• _SOURCE INFORMATION_:

'''

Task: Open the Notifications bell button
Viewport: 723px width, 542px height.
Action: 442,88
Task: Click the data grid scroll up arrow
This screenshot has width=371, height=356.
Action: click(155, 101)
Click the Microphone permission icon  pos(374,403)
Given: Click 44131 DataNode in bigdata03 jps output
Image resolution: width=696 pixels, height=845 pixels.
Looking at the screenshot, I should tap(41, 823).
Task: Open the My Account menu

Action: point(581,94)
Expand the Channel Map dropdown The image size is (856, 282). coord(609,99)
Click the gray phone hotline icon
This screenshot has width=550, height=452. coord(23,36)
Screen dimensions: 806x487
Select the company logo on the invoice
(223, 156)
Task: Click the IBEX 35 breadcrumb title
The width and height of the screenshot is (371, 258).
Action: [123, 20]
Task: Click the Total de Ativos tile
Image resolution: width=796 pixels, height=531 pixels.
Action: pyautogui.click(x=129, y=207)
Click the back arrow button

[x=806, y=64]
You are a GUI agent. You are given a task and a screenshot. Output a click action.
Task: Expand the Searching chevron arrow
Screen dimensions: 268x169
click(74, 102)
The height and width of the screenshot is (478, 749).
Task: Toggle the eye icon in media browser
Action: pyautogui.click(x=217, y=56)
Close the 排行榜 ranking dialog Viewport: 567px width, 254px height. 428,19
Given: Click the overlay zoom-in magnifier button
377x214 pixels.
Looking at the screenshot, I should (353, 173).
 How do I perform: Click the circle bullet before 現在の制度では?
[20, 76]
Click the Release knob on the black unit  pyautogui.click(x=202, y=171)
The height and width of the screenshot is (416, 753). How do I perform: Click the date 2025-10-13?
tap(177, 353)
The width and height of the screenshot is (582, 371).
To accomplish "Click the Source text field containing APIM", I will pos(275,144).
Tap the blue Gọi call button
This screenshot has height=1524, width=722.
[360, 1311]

'''

• _PROBLEM DESCRIPTION_: Lines with "Expand": return each one from the data above.

• _ANSWER BOX_:
Expand the Channel Map dropdown The image size is (856, 282). coord(609,99)
Task: Expand the Searching chevron arrow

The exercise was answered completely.